But that indulgence, too, had nearly ended in disaster; and for the last two years his only use for the alluring drug had been to alleviate the pain of others. Yet the struggle was a hard one; and he wondered sometimes, rather hopelessly, if he would have the strength to continue it to the bitter end.
But to-day, sitting in the pretty room, with the sun pouring in through the casement windows, widely opened to the green garden beyond, Anstice owned that for once life seemed to be in harmony with the beautiful spring world around.
As for Iris Wayne, he told himself presently that he had rarely seen a prettier girl!

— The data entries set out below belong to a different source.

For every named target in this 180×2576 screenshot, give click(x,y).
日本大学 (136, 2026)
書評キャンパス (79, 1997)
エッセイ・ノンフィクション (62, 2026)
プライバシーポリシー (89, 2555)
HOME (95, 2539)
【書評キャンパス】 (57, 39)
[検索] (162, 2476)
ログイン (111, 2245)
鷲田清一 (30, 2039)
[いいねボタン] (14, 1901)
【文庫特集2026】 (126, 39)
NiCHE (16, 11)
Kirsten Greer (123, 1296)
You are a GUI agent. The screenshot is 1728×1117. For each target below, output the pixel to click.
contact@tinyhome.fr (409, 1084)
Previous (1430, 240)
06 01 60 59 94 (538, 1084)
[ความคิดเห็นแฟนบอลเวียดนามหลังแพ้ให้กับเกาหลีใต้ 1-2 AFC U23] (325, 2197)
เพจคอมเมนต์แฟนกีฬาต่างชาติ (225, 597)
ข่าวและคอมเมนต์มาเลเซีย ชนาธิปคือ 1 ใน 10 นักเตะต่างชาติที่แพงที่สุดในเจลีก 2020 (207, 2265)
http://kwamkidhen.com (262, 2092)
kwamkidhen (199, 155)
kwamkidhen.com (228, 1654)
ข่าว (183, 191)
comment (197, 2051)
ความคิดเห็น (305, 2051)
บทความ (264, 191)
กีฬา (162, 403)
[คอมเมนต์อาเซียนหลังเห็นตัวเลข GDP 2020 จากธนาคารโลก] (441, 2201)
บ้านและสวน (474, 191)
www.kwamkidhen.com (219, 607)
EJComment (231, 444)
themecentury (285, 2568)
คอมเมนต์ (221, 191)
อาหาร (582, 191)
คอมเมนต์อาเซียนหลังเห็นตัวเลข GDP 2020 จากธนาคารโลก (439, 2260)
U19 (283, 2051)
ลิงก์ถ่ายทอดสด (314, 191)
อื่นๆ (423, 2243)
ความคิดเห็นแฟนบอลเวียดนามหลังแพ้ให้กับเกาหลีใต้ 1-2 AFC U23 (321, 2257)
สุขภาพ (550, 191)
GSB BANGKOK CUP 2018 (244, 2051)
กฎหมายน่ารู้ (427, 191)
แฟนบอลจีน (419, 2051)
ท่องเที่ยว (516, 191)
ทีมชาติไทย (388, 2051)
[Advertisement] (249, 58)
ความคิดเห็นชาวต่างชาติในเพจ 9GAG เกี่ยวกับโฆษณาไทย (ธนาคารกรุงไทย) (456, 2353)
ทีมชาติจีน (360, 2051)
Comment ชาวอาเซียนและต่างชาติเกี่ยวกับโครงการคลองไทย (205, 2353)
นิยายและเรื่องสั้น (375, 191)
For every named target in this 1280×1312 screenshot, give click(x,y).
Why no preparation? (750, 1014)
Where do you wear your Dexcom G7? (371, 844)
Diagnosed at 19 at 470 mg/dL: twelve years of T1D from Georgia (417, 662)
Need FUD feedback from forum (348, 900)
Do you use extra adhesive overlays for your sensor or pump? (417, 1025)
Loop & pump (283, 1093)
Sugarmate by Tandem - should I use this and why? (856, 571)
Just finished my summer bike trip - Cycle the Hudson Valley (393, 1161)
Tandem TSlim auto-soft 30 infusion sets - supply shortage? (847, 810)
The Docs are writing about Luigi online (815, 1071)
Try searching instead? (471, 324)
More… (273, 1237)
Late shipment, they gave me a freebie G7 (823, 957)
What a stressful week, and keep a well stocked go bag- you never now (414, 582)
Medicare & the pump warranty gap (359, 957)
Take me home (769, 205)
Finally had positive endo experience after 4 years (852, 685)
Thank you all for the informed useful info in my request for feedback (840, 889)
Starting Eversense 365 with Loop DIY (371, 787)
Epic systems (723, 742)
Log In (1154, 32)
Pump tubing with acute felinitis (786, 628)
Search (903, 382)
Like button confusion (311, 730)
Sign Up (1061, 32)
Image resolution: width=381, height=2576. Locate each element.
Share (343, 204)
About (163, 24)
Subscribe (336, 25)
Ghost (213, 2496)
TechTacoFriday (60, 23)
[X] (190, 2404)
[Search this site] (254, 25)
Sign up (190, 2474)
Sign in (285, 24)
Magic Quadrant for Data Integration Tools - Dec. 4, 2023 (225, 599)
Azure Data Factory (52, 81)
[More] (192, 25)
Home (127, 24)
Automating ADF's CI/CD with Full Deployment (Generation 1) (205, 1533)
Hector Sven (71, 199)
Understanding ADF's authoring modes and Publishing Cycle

Although at present his admiration was quite impersonal, it was none the less sincere; and his approval of her grey eyes, set widely apart beneath her crown of sunny hair, of the delicately rounded face, the frank mouth, which disclosed teeth as white as milk, was enhanced by the fact that every line, every tint spoke of flawless health and a mind attuned to the simple, gracious things of life rather than those which are complex and hard to comprehend.
Looking from Iris, bright-eyed and alert, to Chloe, sitting at the head of her table in a white cloth gown which somehow looked elaborate in spite of its utter simplicity, Anstice was struck by the contrast between them. Although the difference in their actual ages was not great, they might well have been at different stages of life. For all her youth, all her grace, her black and white distinction, Chloe was a woman, and no one looking at her would have doubted that to her had come some of the most vital moments of a woman's life. But Iris Wayne was only a girl, an untried warrior in the battle of existence. The glance of her large and radiant eyes was far more akin to that of the child Cherry's brown orbs than to the serious, rather cynical regard which habitually dwelt in Mrs. Carstairs' sapphire-blue eyes; and in every look, every word, was the delicious freshness of a joyous youth. Yet he fancied there was something in the curve of her lips, in the shape of her head, which betokened strength of character as well as lightness of heart. He fancied that her mouth could be tender as well as gay, that her eyes might one day look into the eyes of a man with a promise in their depths of strong and steadfast womanhood.
It chanced presently that Anstice was offered some strawberries, floating in a delicious-looking syrup; and a glance at his hostess betrayed his half-humorous perplexity.